O Estado brasileiro, que deveria ser o agente de socorro emergencial a essa imensa maioria do trade turístico, contribui para o caos instalado. Os recursos públicos estão concentrados para os grandes grupos empresariais, como as cias aéreas, contempladas, por meio dos bancos de fomento, com injeção de capital.

Outra dificuldade se concentra no turismo emissivo internacional. Equívocos diplomáticos e, praticamente, a ausência de políticas públicas do governo federal de prevenção ao Coronavirus, somados ao câmbio proibitivo para a maior parte dos viajantes brasileiros, provocaram um isolamento compulsório do Brasil em relação à boa parcela dos países, inclusive o nosso vizinho Paraguai. Lembremos que o Real foi a moeda que registrou o maior índice de desvalorização em 2020 no mundo.
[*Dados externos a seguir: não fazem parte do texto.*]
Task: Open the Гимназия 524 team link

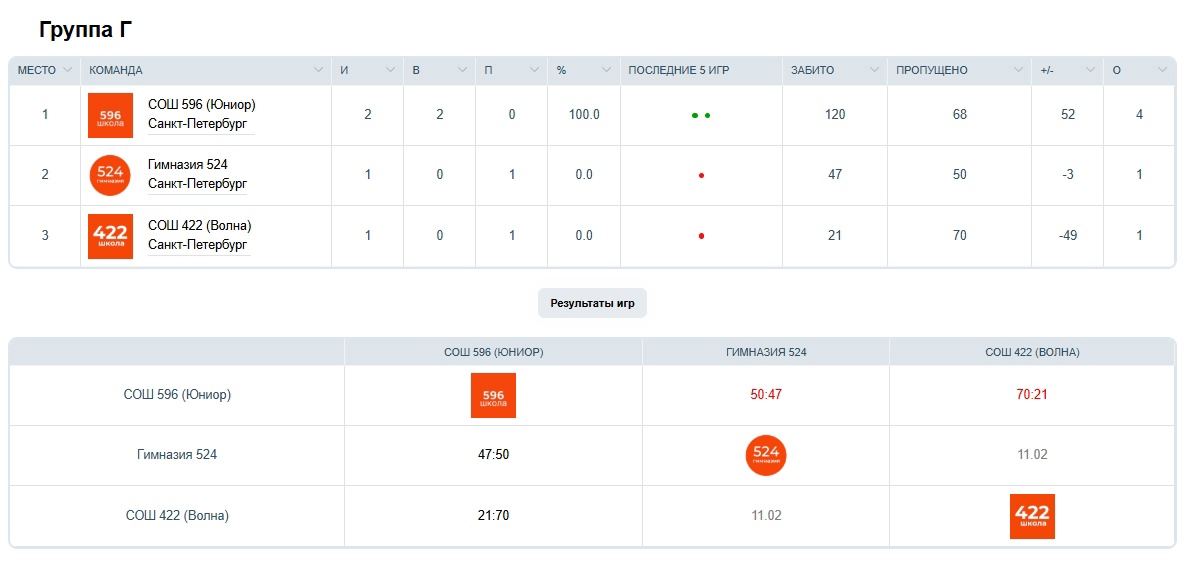Action: tap(188, 164)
Por outro lado, os turistas estrangeiros são desestimulados a desembarcarem no Brasil, exatamente pela precariedade das políticas concretas do governo federal no combate à pandemia.

Na busca, de soluções para a sobrevivência do setor, de certa forma cegas, pois o cenário é novidade para todos, há muitas propostas, algumas viáveis, outras meio utópicas.

Na União Europeia algumas fronteiras devem ser reabertas e a Itália estuda a possibilidade de abolir a exigência da quarentena aos turistas oriundos do Espaço Schegen. Mas, não há unanimidade nesta flexibilização.

Alguns países querem manter a exigência de 14 dias de quarentena, antes que o turista possa começar a circular nos destinos, atitude que, simplesmente, impossibilita quaisquer férias.

O “passaporte biológico” com a testagem de passageiros antes do embarque, no desembarque é outra das propostas, mas pode ter impacto desastroso em locais de crescimento do número de contaminações.

Uma das maiores dificuldades, que envolvem adaptações e custos para a nova realidade talvez esteja no setor de hospedagem.

Todos os protocolos sanitários e de segurança terão que ser tomados pelos hóspedes e funcionários. As malas dos hóspedes devem ser desinfectadas quando forem retiradas do carro e quando chegadas ao quarto.

O café da manhã deve ser servido, ou no quarto, tomadas todas as medidas de higiene, que são complexas, ou servido no salão, com serviço à inglesa, ou seja, o prato é servido pelo funcionário.

Tiragem de temperatura no check in, como já ocorre na China com os entregadores de alimentos, uso obrigatório de máscaras, tanto dos funcionários, quanto dos hóspedes, adaptação dos espaços comuns para receber um número menor de pessoas por metro quadrado, são medidas consideradas essenciais.

Quanto aos destinos, a exigência de distanciamento social irá privilegiar lugares menores, pequenas vilas e uma permanência mais calma, sem agitos e privilegiados os deslocamentos por carro em distâncias mais curtas.

Fato é que ainda engatinhamos na busca de soluções para os problemas criados pela pandemia e nas necessárias adaptações. Elas exigirão criatividade e, seguramente, aumento de custos, que cairão nos ombros dos mais vulneráveis economicamente.